Consider the 100 best selling games of the past 13 years in Japan. Published by Famitsu Magazine (and brought to use by NeoGAF user Road), 72 of those best sellers are Nintendo exclusives. In fact, only two games in the top 20 – Dragon Quest VIII for PS2 and Monster Hunter Freedom 3 for PSP – aren’t on Nintendo platforms. The New Super Mario Bros. series, Animal Crossing, Pokemon, Wii Fit, Brain Training … even as the Japanese video game market shrinks, these are the games that have kept that industry alive.
It would hurt to lose the international audience, but it also means Nintendo wouldn’t be spending the money necessary to operate an international business. It wouldn’t have to manufacture the Nintendo 3DSs and Wii Us to cater to the global audience, just the smaller market in its native Japan. It could go back to selling its hardware at a profit upon release provided it kept up the same level of quality that it has with its games these past thirteen years. Nintendo could survive. It wouldn’t only make curios for import gamers. Import gamers would be the only Nintendo gamers outside of Japan.
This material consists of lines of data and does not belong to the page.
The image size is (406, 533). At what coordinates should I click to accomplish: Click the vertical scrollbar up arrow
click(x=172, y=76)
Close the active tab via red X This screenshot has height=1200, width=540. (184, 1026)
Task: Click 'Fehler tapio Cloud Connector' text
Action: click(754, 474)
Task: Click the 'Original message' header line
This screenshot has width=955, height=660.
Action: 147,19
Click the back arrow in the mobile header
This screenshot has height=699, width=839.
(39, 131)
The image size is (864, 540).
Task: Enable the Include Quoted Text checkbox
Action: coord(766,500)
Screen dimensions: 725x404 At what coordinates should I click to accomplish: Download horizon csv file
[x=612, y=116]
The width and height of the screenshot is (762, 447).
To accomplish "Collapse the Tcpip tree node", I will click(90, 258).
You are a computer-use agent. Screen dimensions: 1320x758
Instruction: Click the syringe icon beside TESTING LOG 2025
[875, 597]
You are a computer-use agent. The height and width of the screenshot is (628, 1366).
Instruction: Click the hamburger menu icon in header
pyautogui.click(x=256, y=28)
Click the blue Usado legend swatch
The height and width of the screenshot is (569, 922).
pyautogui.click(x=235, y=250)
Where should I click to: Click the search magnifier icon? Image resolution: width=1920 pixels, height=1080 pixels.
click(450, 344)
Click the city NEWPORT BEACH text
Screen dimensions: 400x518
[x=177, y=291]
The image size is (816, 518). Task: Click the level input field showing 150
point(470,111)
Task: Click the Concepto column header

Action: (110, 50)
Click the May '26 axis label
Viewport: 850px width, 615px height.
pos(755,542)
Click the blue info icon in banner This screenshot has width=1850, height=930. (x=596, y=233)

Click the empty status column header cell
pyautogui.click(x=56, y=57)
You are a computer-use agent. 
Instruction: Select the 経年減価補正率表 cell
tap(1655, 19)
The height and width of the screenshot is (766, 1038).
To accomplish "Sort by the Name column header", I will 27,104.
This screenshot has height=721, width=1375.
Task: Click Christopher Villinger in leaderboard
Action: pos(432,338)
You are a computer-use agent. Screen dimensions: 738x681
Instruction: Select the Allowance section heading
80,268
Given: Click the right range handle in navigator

It probably won’t happen since Nintendo is a publicly traded company. Its investors would unseat Nintendo’s executives, and the company would start publishing games on multiple hardware platforms before it would ever give up its international brand clout. As Famitsu’s numbers show though, Nintendo will continue to give special attention and development resources to its domestic business. The company knows where it’s bread is buttered after all. And that’s why Jetsetter will continue to cast its eye at the Big N.